Die Diagnose ist ernüchternd, trifft leider aber zu: Das europäische Vernunftmodell ist an seine Grenzen gekommen. Die ideellen und ethischen Karten werden neu gemischt. Das anzuerkennen, fällt schwer, ist aber unumgänglich. Insofern ist dieses Buch, wenn man seinen Argumenten folgen will, auch eine kulturelle Herausforderung. Es verlangt vom Leser nicht weniger, als sich über die Koordinaten seines Vernunftbegriffes Gedanken zu machen. Und selbst derjenige, der zur Kirche ästhetisch und weltanschaulich auf Distanz geht, muss sich mit Nolte fragen, ob der Moderne nicht nur eine, Zitat, "Religionsfähigkeit", sondern auch eine "Religionsbedürftigkeit" gegenübersteht. Und man muss längst kein Esoteriker oder auch Wertkonservativer sein, um einzuräumen, dass die Vernunft nicht auf alle Fragen, leider nicht einmal alle weltlichen Fragen, eine Antwort hat.
Wo Säkularisierung stattgefunden hat, wo etablierte Religion institutionell oder individuell erodiert ist, sind Leerstellen geblieben, in die neue Formen auch der "säkularen" Religion eingetreten sind.
Diese Leerstellen füllt auch die Religion. Nicht nur sie allein, aber sie eben auch – und zwar zu großen Teilen. Tatsächlich, muss man einräumen, findet freiwilliges bürgerliches Engagement immer noch ganz wesentlich in der Nähe der christlichen Kirchen statt. Und die Aufgaben, die sie sich stellen, schreibt Nolte, erfüllten die Menschen, Zitat, "oft besser und effektiver" als sie selbst. Zudem gehen engagierte Menschen neue Bindungen ein, produzieren mithin, noch einmal Zitat, "soziales Kapital". Nicht-Christen mögen die religiösen Grundmotive engagierter Christen nicht nachvollziehen können – aber sie können sich auch nicht anmaßen, über sie ein letztes Urteil zu fällen. Noch weniger kann und darf das der Staat, der noch ein weiteres nicht kann.

- - - -

Aufgaben
#1 Wo findet freiwilliges bürgerliches Engagement laut dem Textauszug immer noch ganz wesentlich statt?
#2 Gib den Teil des Textauszugs von „Wo Säkularisierung stattgefunden“ bis „Religion eingetreten sind.“ wörtlich wieder, beide Stellen eingeschlossen.

(Gespeicherte Einträge)
- - - -

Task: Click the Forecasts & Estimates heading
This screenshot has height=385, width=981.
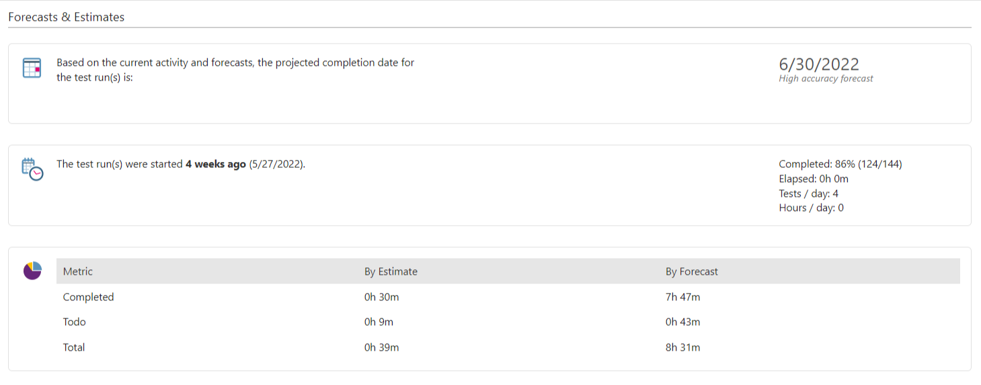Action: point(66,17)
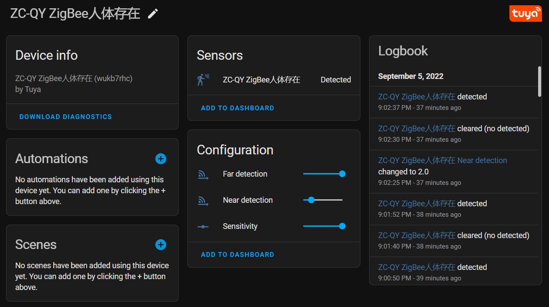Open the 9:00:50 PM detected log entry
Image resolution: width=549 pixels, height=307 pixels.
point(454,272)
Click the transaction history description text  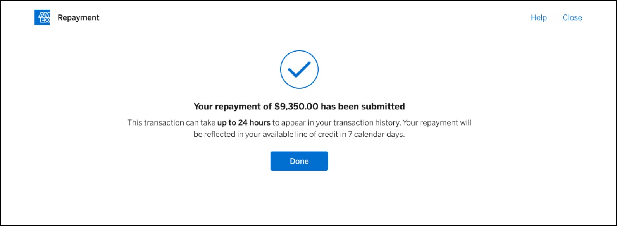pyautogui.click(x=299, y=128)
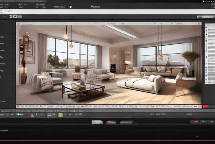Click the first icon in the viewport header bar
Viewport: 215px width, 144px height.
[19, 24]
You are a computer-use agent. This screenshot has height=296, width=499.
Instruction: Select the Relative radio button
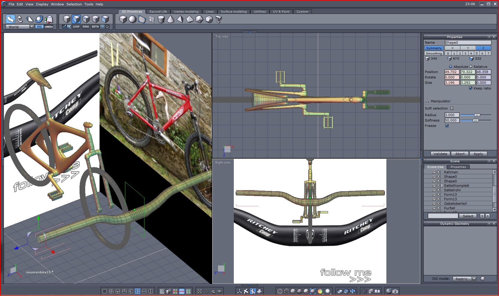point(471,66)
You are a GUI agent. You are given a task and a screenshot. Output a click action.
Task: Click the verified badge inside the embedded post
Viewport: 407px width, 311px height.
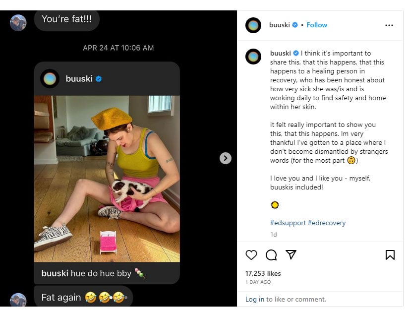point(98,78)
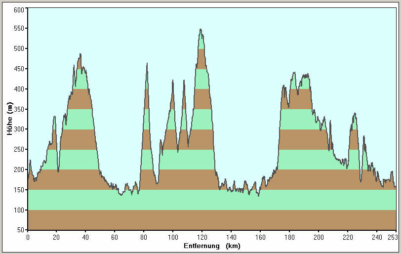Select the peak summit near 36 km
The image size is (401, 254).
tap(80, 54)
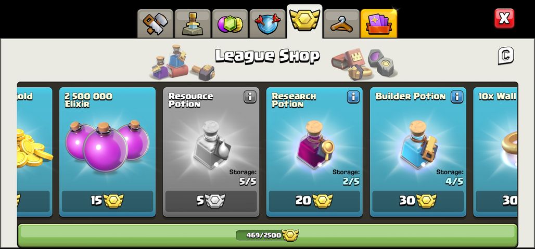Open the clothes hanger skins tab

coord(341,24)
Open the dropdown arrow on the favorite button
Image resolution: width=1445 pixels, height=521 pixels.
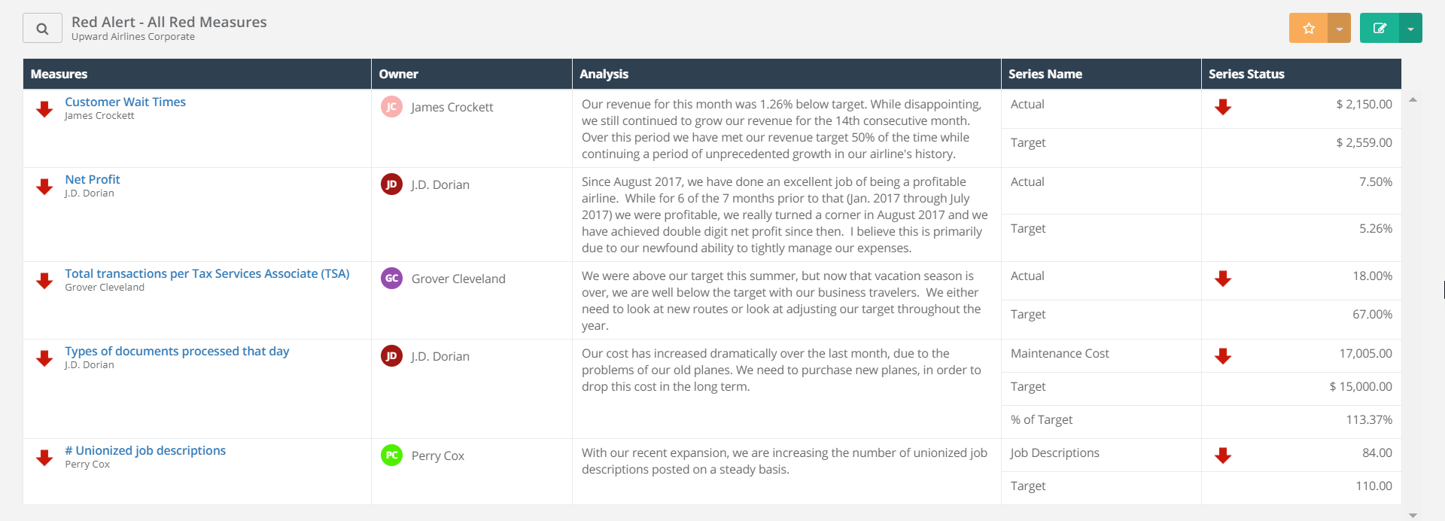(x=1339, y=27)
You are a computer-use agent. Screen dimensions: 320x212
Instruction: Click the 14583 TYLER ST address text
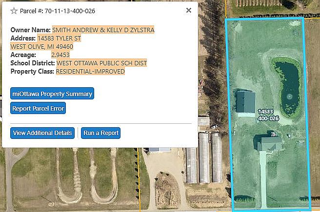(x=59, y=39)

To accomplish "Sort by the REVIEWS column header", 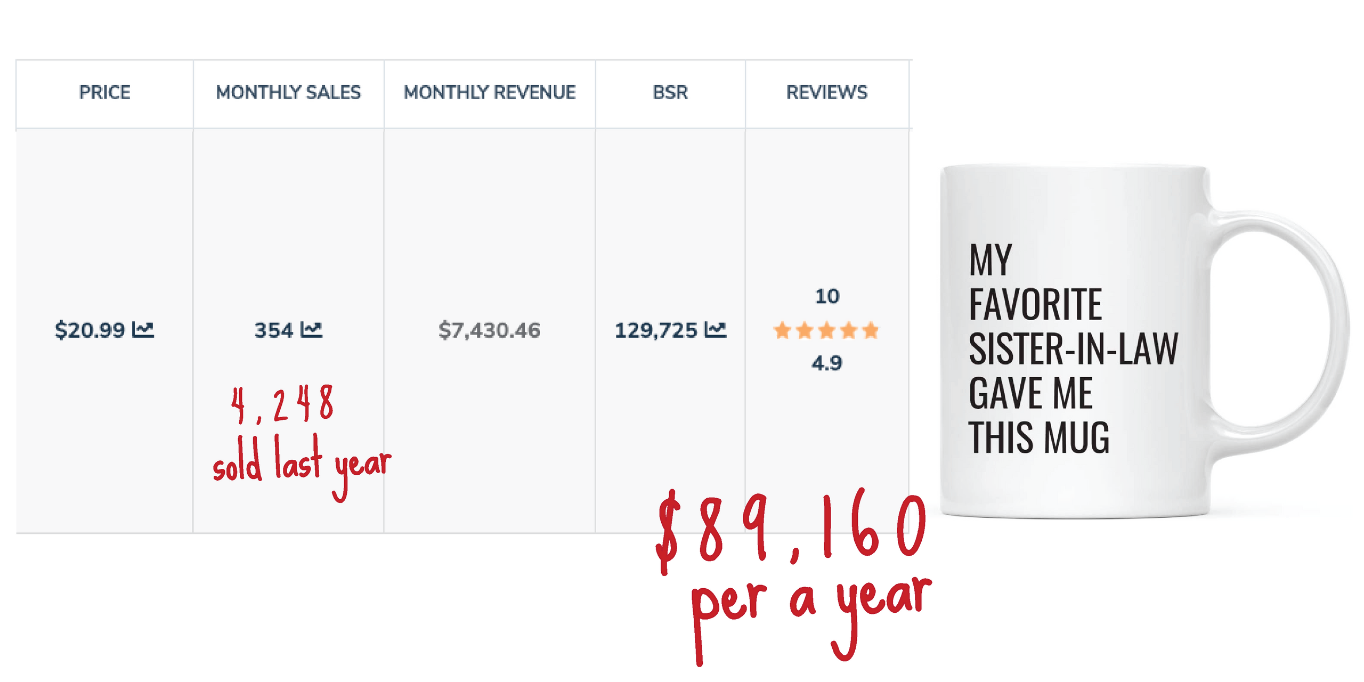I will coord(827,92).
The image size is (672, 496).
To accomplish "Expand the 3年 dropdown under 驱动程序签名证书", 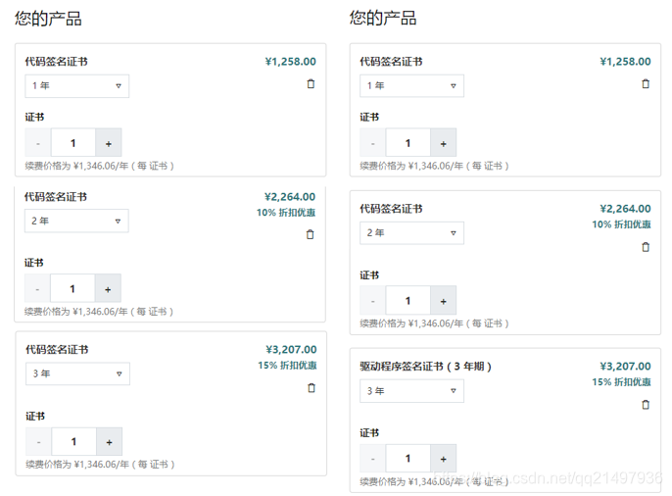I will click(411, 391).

- - - -

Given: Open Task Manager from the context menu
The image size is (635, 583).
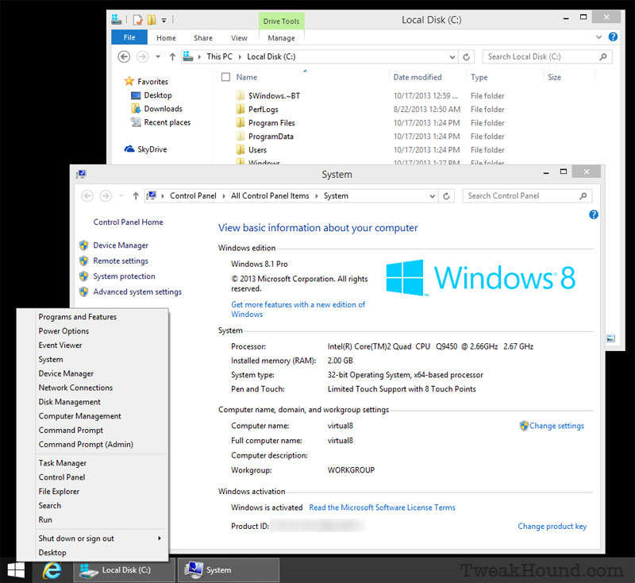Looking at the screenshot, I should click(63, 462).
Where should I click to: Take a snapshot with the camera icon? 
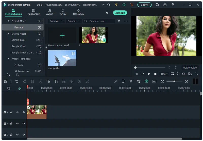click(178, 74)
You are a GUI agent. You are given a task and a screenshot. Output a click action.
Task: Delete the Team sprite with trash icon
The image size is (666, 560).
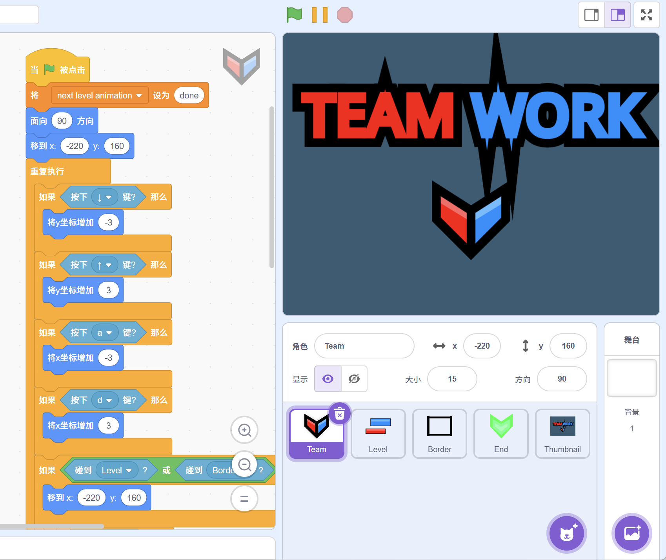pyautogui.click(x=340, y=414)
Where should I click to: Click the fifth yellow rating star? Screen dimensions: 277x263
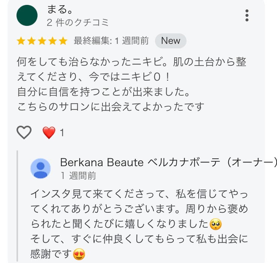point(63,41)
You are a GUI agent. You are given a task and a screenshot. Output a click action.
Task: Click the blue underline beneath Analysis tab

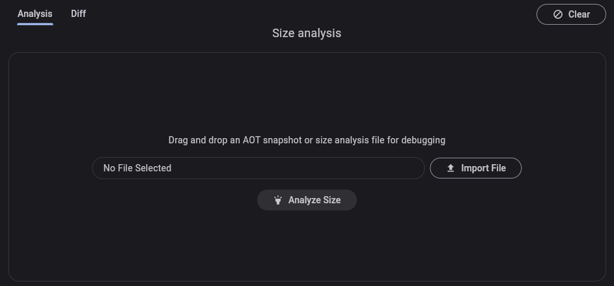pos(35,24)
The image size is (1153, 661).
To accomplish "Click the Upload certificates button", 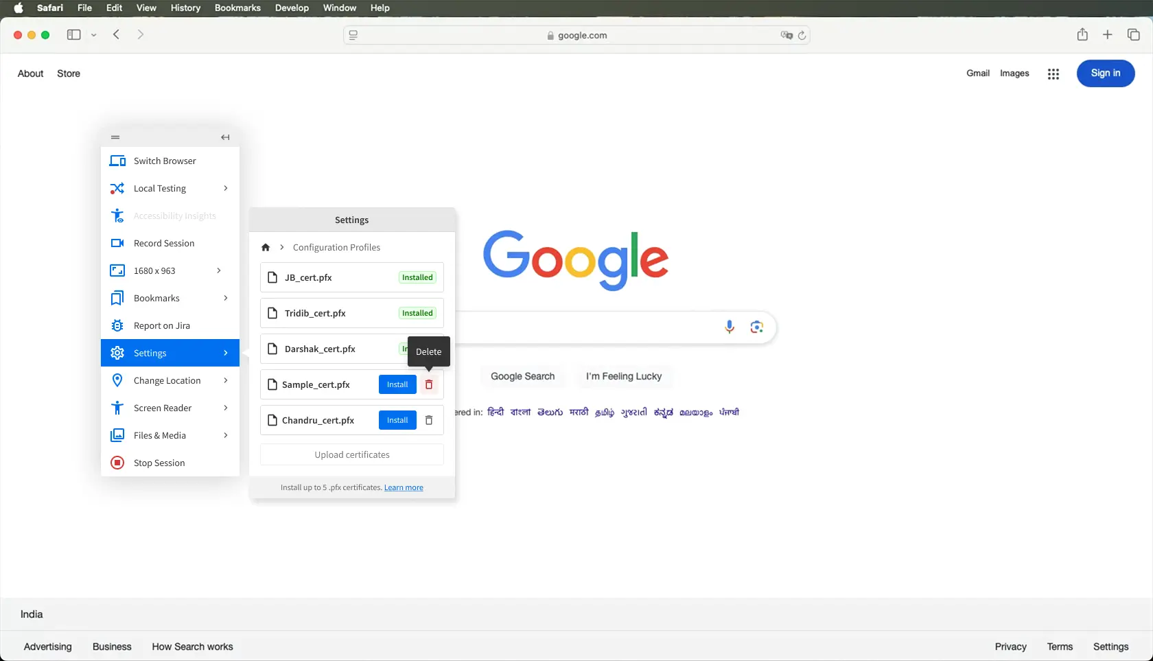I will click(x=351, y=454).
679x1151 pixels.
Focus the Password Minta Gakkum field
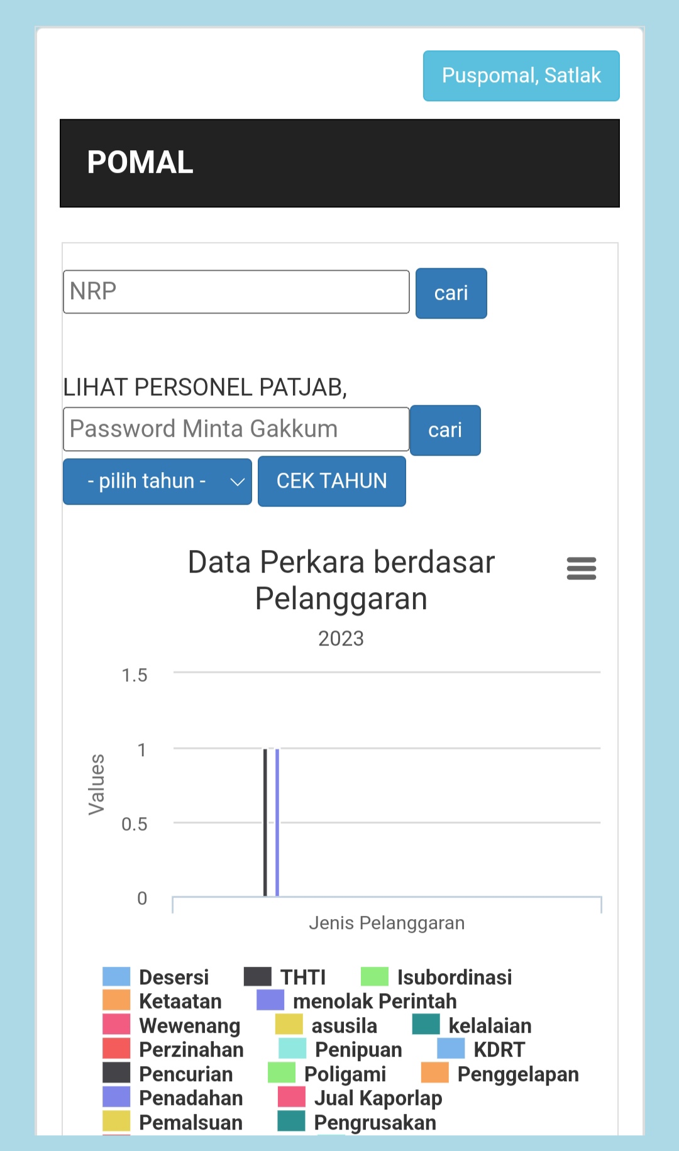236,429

- - - -

Antworten
#1 In der Nähe der christlichen Kirchen.

#2
Wo Säkularisierung stattgefunden hat, wo etablierte Religion institutionell oder individuell erodiert ist, sind Leerstellen geblieben, in die neue Formen auch der "säkularen" Religion eingetreten sind.